En una entrada anterior les hablaba de la cisura que el uso del
ordenador ha supuesto para el anime, así como para la animación en
general. Este salto cualitativo se produjo en la primera década de este
siglo, trayendo consigo un cambio estilístico de igual profundidad: las constantes de estilo con las que se educó una generación de aficionados -yo entre ellos- en la década de 1990 han desaparecido casi por completo en este 2020. Cierto que muchas de ellas eran efectos directos de la falta de presupuesto y la dificultad -casi imposibilidad- de la animación por conseguir ciertos efectos, pero no es menos verdad que su uso sistemático, junto con la exploración de las virtudes de esas limitaciones, daban al anime una personalidad única: la de una forma expresiva plena, capaz de narrar cualquier tema. Sin los tics que aquejaban la animación comercial occidental.

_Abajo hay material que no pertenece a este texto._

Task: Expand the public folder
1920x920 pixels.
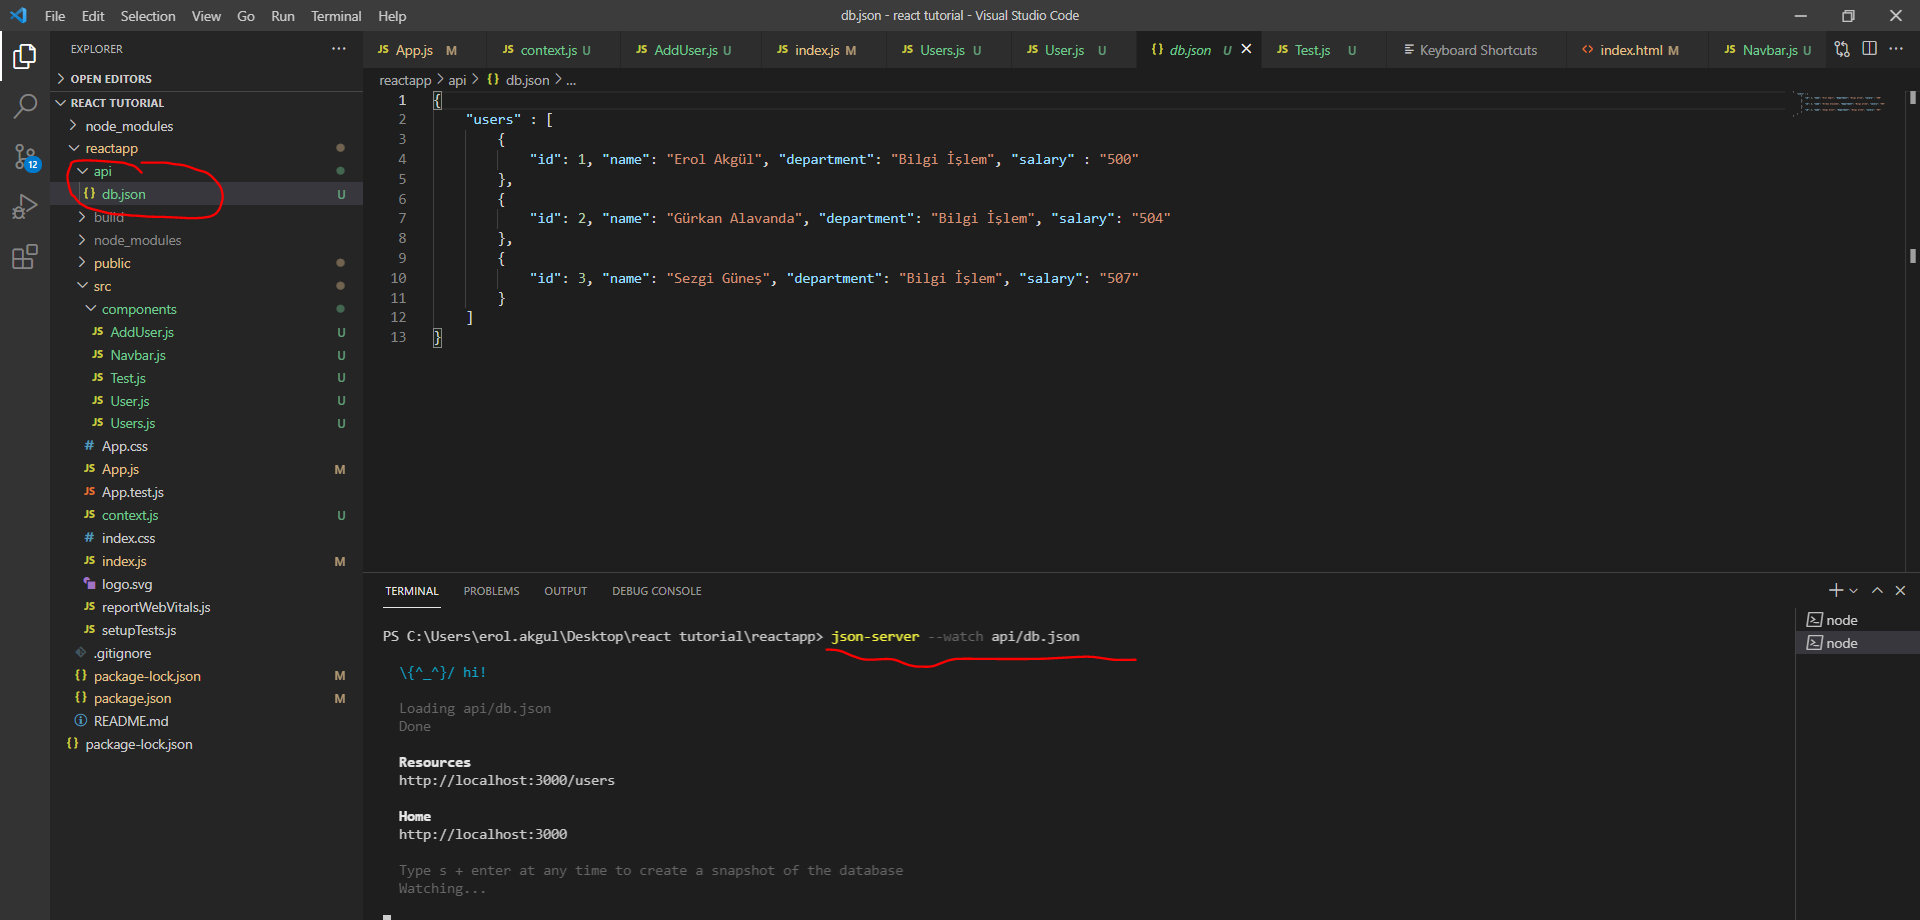Action: 112,264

Sería difícil señalar un punto de inflexión. La magnífica FLCL (Kazuya Tsurumaki), estrenada en el año 2000, fue una de las primeras series producida íntegramente con ordenador. Sin embargo, nada en ella, fuera de la energía absurdista de sus animación, denotaba ese origen. El hiperrealismo apabullante de Byōsoku Go Senchimētoru (5 centímetros por segundo, 2007) de Makoto Shinkai, jamás pudiera haber sido construido sin esa herramienta nueva, así que quizás se podría considerar esa película como el espaldarazo de esa nueva época. Un hito confirmado a posteriori, en mi opinión, porque ese mismo año comenzaba una serie de películas que adoptaban ese mismo acabado visual: la serie Kara no Kyoukai (El jardín de los pecadores, 2007-2013, varios directores)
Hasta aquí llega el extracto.